Words includes a Style manager, but it seems incomplete, and I was not able to create new custom styles.
ODF Support
The big question for a lot of users is file format support – can they open documents created in other applications? I tried out some Gimp .xcf files, MS Word .docx and .doc, and Excel and LibreOffice Calc files. Krita handled the Gimp files nicely, with correct layers, colors, shapes, and text. None of the MS Word conversions were perfect, with various minor formatting and layout differences. Complex Excel spreadsheets with formulas and macros contained errors, while simpler ones imported correctly. Any files created in LibreOffice imported fairly cleanly, with minor formatting niggles.
Is it Ready?
If you have to import a lot of legacy documents, LibreOffice is still the champion of importing all manner of weirdo document formats, including Microsoft’s silly OOXML, which even Microsoft never supported consistently or correctly. I think Words needs another iteration or two before it’s ready for prime time, while Sheets and Krita are ace to use right now.

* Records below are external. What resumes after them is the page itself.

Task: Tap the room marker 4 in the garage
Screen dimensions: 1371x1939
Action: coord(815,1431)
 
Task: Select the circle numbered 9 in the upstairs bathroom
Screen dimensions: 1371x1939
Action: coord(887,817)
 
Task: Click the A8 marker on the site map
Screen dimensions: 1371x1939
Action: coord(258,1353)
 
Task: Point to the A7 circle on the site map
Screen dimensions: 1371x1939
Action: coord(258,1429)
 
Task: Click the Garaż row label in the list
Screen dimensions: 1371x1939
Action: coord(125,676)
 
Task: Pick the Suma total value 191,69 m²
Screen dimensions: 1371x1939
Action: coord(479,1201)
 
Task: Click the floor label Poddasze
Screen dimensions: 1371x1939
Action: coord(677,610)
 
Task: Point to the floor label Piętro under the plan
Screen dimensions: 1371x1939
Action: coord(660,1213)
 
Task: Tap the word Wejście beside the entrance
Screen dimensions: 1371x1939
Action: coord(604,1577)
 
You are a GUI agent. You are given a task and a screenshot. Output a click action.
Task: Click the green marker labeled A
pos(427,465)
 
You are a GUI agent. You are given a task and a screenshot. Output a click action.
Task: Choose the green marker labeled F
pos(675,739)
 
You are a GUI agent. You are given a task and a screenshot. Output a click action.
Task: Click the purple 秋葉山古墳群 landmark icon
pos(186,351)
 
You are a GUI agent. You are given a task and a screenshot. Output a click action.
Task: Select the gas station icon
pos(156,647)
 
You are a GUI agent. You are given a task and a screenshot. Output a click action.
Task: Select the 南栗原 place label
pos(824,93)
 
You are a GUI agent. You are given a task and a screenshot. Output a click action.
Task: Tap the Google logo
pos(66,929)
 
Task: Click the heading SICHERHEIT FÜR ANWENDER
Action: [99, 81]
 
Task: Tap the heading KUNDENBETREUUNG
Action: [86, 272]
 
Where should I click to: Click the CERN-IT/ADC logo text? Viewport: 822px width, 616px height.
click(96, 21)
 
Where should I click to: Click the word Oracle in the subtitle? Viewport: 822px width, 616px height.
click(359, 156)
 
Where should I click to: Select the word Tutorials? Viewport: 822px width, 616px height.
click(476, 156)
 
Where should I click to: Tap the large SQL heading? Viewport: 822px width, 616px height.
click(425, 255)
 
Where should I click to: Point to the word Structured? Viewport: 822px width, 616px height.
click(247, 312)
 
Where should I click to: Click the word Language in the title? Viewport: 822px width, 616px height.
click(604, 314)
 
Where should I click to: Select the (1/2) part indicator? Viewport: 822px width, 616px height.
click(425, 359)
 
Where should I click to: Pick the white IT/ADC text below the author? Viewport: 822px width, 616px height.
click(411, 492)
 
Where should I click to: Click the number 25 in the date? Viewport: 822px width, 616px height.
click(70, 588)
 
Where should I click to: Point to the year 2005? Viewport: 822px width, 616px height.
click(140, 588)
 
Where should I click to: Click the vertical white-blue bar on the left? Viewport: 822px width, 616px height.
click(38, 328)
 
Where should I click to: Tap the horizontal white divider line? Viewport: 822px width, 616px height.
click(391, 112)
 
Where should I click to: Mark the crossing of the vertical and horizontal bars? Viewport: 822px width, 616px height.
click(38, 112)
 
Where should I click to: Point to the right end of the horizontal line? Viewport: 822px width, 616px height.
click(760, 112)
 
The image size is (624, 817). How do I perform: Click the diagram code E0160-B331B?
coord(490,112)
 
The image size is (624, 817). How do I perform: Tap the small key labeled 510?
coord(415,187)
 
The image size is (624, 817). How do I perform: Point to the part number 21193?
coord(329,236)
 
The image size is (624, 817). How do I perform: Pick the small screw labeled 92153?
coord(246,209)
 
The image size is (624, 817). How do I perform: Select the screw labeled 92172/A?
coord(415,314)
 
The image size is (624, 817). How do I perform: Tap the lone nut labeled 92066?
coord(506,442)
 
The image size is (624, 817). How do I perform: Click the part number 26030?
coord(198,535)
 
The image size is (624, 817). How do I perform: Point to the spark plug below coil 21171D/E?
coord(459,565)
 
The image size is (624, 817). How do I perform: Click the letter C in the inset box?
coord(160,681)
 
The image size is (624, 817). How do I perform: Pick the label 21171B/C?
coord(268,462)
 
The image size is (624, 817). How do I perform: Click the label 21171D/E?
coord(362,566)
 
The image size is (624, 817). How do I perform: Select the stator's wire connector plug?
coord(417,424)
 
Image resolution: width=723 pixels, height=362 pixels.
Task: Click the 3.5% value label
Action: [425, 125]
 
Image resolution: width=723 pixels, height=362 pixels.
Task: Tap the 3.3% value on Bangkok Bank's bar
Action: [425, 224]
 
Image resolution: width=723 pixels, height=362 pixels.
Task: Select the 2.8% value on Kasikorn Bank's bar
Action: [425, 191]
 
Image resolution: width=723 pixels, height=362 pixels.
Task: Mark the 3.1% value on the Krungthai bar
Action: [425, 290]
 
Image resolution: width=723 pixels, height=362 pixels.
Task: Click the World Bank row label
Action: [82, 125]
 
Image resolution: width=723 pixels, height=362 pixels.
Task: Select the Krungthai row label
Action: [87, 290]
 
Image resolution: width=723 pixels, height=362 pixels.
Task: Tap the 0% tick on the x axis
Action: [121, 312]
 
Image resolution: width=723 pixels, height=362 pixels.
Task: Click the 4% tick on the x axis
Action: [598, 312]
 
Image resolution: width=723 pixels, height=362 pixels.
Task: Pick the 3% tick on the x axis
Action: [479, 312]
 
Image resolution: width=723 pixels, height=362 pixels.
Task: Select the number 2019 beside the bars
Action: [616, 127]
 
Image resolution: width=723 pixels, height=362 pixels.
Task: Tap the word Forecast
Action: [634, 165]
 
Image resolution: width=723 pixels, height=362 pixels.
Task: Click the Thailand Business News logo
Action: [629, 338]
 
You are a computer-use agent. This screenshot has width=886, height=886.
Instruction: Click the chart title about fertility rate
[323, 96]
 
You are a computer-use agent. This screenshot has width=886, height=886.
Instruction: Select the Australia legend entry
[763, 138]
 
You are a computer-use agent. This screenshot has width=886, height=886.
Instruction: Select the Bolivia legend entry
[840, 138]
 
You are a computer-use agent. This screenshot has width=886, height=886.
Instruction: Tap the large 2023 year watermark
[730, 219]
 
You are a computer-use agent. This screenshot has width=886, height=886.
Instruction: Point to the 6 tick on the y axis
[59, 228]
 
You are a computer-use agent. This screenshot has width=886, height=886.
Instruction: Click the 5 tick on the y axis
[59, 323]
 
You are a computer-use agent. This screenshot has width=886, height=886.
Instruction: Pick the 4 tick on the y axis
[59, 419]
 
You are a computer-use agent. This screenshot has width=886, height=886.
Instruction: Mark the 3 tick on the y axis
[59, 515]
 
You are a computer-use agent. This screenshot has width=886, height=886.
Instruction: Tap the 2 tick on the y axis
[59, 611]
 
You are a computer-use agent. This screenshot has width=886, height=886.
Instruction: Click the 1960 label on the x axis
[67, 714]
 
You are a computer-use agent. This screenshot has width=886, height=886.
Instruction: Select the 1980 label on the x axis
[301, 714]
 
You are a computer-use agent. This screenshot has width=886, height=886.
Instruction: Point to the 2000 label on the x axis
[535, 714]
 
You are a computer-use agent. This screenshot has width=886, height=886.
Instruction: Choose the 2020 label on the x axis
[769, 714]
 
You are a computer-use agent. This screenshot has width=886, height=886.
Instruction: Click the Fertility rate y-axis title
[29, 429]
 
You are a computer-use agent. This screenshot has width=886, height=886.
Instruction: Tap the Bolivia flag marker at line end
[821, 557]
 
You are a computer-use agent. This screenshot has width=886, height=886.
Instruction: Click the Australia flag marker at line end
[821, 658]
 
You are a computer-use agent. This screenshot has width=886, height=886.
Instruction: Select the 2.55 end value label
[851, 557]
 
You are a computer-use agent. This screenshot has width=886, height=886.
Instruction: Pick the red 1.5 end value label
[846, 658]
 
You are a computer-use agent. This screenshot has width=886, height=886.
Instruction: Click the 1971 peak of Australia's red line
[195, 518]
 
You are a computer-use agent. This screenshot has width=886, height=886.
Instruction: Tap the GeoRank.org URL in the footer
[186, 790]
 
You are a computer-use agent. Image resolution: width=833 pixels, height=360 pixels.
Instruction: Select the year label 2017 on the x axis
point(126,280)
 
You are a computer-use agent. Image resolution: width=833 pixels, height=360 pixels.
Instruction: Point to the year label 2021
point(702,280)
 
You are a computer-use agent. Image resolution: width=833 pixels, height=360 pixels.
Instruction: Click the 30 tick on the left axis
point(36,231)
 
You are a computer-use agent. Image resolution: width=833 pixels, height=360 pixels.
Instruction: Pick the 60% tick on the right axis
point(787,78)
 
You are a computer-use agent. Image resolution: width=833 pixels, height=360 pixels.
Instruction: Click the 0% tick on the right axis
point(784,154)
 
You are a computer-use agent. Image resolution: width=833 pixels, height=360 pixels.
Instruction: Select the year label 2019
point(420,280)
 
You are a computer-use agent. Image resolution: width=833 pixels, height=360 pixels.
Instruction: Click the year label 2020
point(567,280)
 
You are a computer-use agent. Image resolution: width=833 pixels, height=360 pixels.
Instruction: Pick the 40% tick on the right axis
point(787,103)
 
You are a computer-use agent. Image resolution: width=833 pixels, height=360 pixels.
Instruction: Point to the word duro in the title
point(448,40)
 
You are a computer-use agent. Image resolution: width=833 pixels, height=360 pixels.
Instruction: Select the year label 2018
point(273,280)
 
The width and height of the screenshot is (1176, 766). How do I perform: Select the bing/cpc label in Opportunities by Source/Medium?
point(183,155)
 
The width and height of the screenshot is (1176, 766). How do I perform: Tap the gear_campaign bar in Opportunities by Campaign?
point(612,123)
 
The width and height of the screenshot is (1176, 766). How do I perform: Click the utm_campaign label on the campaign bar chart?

Documentation across the suite is inconsistent and incomplete; Krita’s and Sheets’ is pretty good, and Braindump’s and Words’ is non-existent. Stage has a good manual, Plan has a partial manual, and Kexi and Karbon have no user help documents. (Hint: tutorials are excellent things for users to contribute.) The Calligra maintainers have accomplished a lot in two years. I expect that Calligra is going to mature into a useful and popular desktop suite with a wider scope than either LibreOffice or MS Office.